_Task input:_
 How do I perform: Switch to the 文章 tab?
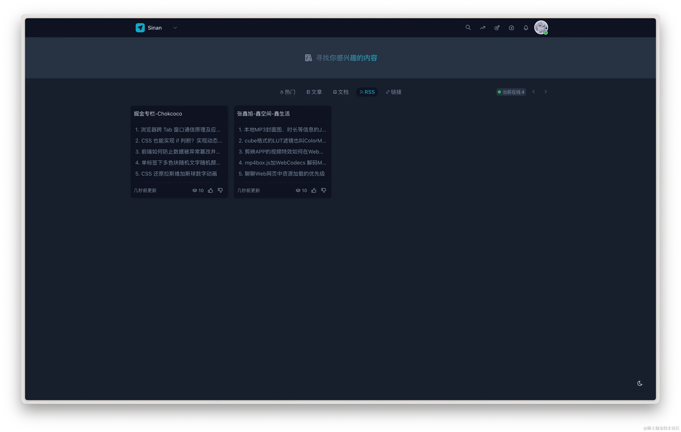[314, 92]
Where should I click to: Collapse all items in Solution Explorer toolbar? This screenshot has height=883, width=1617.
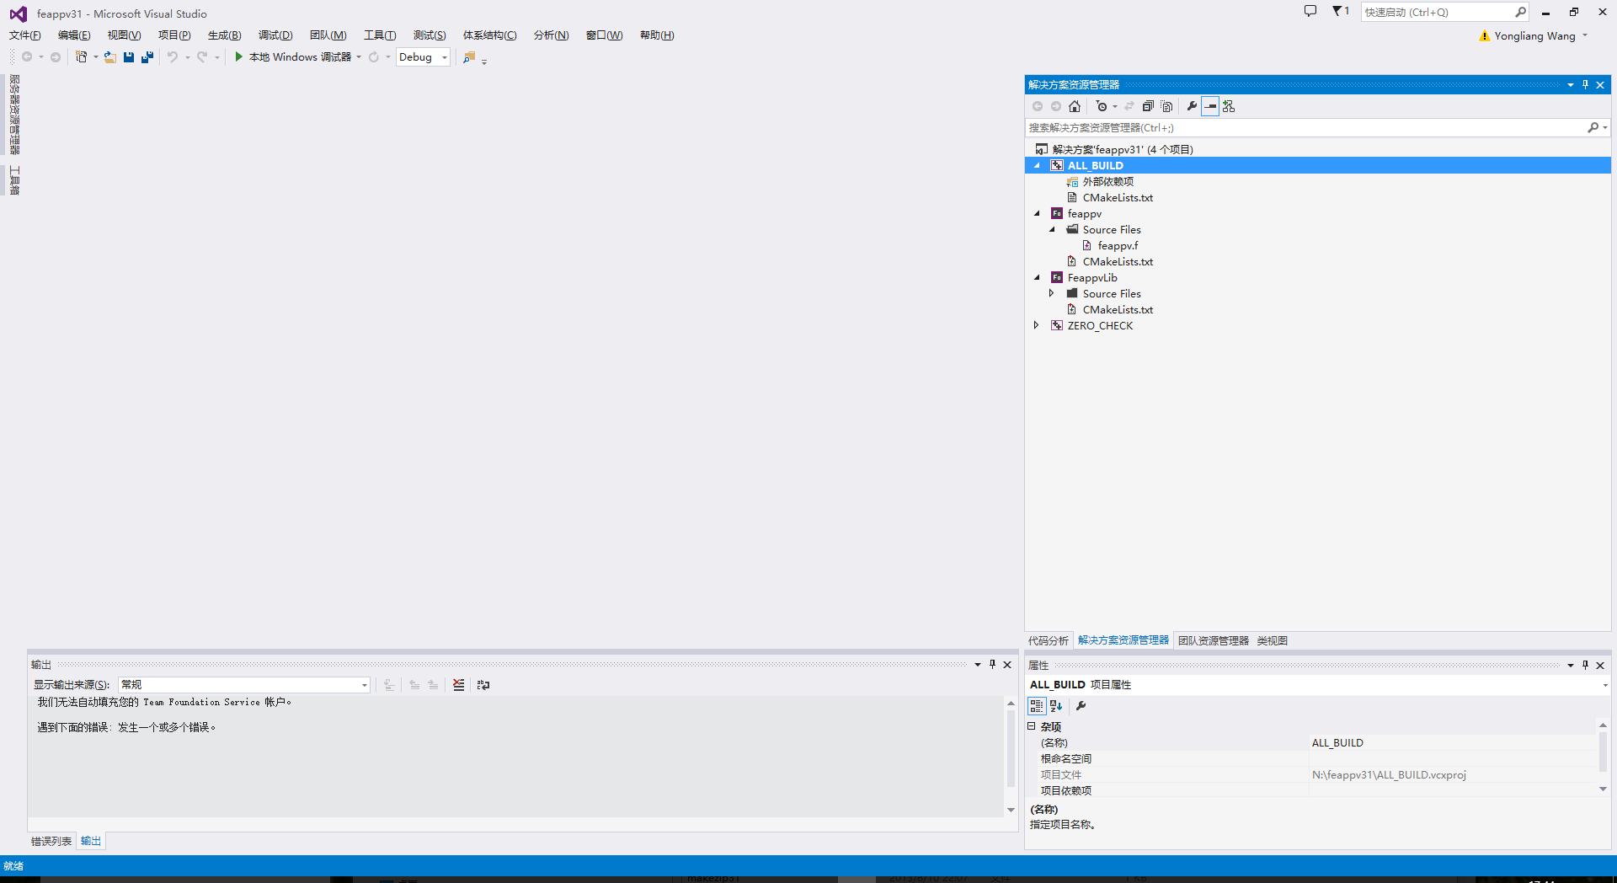pos(1148,106)
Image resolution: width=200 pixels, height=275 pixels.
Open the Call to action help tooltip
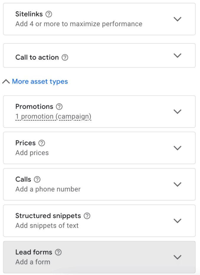tap(65, 57)
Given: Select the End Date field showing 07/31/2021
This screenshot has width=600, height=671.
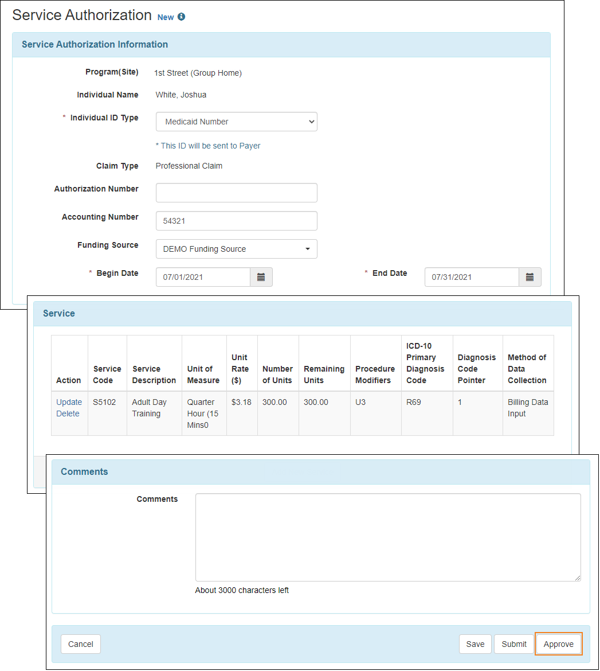Looking at the screenshot, I should click(471, 277).
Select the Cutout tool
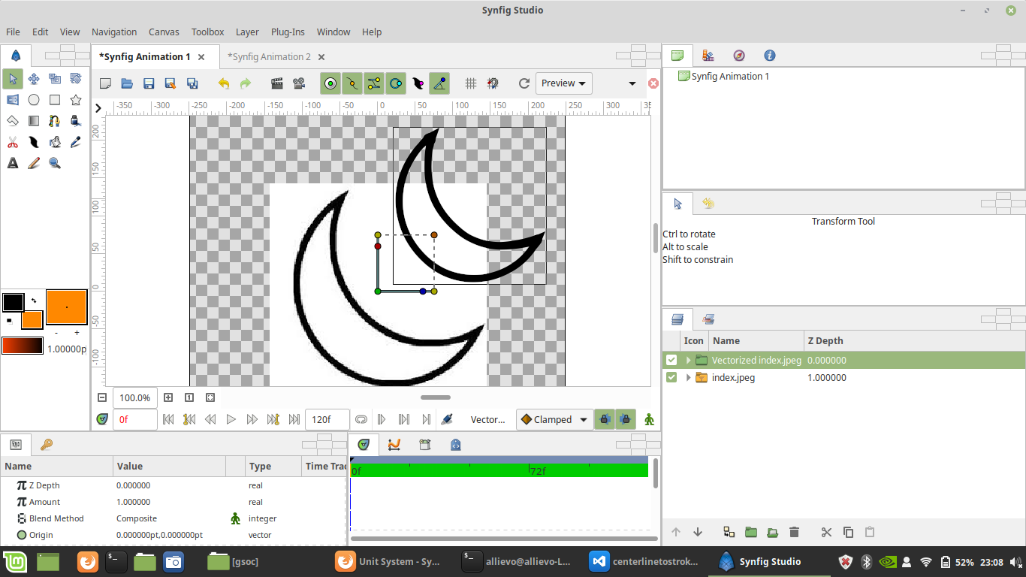This screenshot has height=577, width=1026. 12,141
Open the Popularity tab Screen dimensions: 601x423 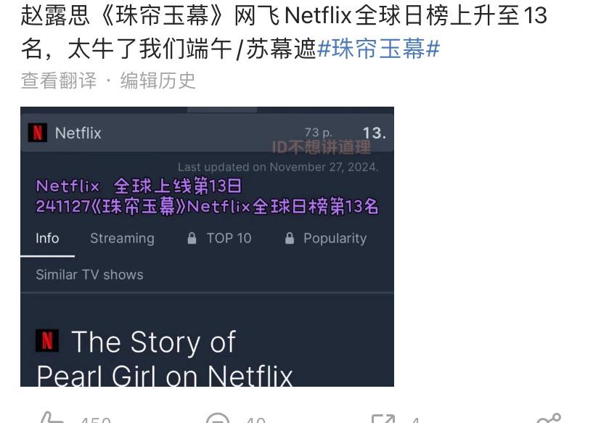tap(335, 238)
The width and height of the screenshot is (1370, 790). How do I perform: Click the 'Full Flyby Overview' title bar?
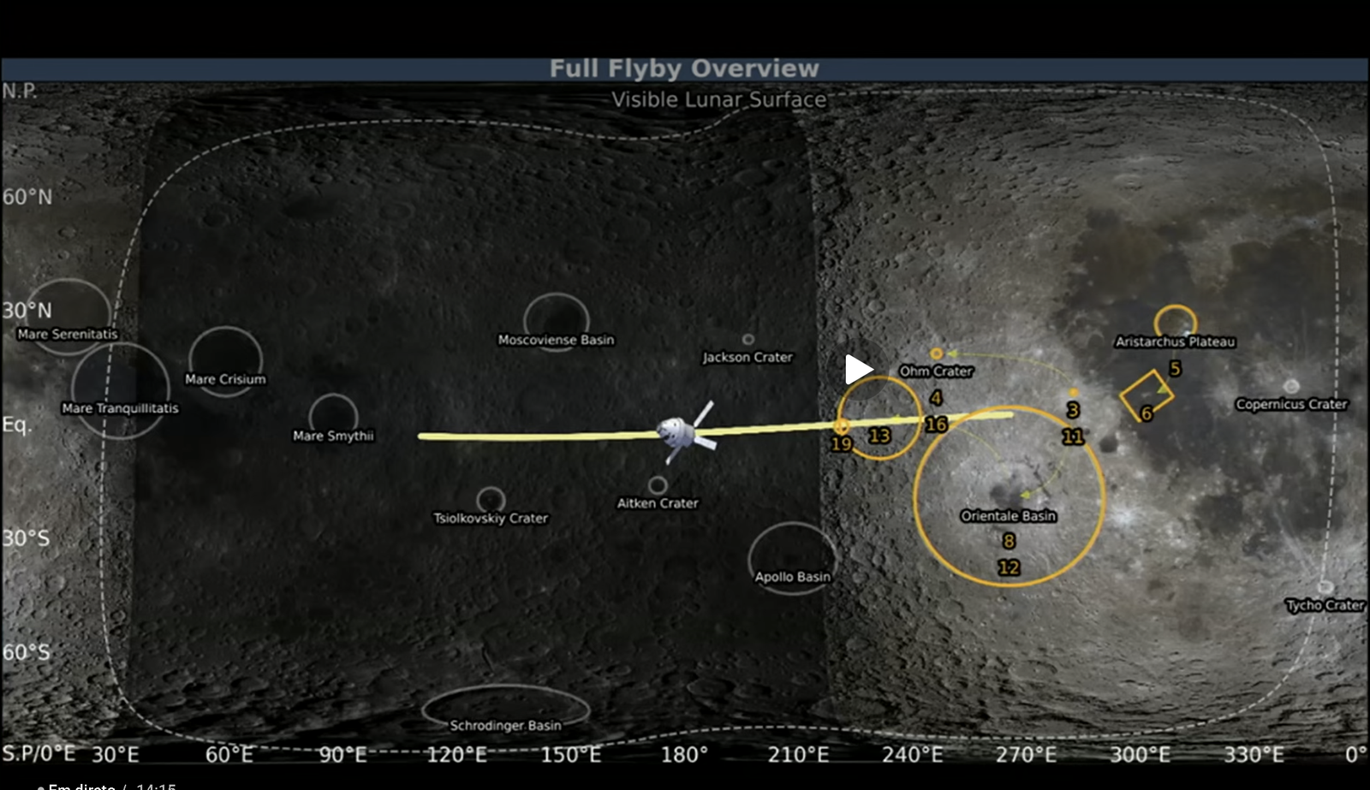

_Do this:_ Work out how many lines of the data above contain the string "Select", and reply with that number alone.

_Final result:_ 2